The fixture is just one example of rugby’s increasingly solid foothold in the American sporting landscape.

The United States seven-a-side team has become a respected force on the international circuit, winning last year’s London Sevens at Twickenham and carrying genuine medal hopes into August’s Olympics in Rio de Janeiro.

A one-off Test match between the United States and New Zealand at Chicago’s Soldier Field in 2014 was a 61,500 sell-out.

The All Blacks will return in November to face Ireland in another Test match.

Meanwhile, a first ever professional rugby union league is due to kick off this year, with five teams playing in San Francisco, San Diego, Sacramento, Denver and Ohio.

Saturday’s game in New York will be televised live on NBC Sports Network, a foretaste of a three-year deal agreed this month to air English Premiership games on a regular basis in the United States.
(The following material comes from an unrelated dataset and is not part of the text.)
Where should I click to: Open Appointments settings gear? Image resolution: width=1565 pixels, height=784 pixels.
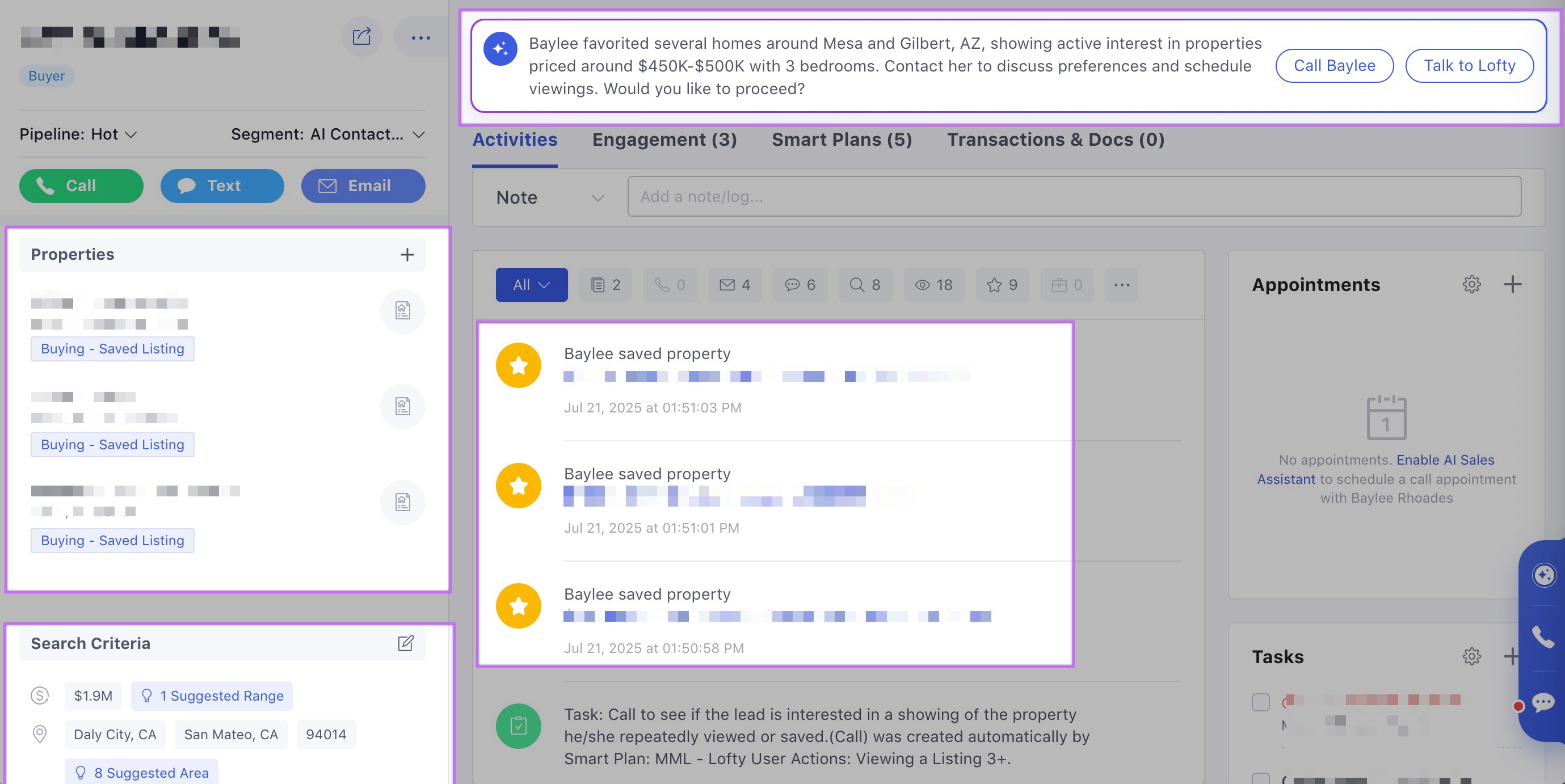(1471, 284)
Starting from the 2016-2017 season, Premiership matches will be available each week, and up to 50 games each season made available through the network’s live-streaming platform.

English Premiership chief executive Mark McCafferty said the television deal represented a “historic milestone”, giving the league access “to a bigger audience than we have ever had in the US.”

Premiership commercial director Dominic Hayes compares the fixture to similar moves by the National Football League and National Basketball Association, which have both staged regular season fixtures in different corners of the globe for several years.

“This isn’t a brand new concept,” Hayes told the BBC.

“It’s something NFL and NBA have been doing the opposite way round for a few years now.”

But he admits that “breaking the States” is a tall order.

“The Beatles managed it, One Direction got there, I think — and now it’s Premiership Rugby’s turn,” he said.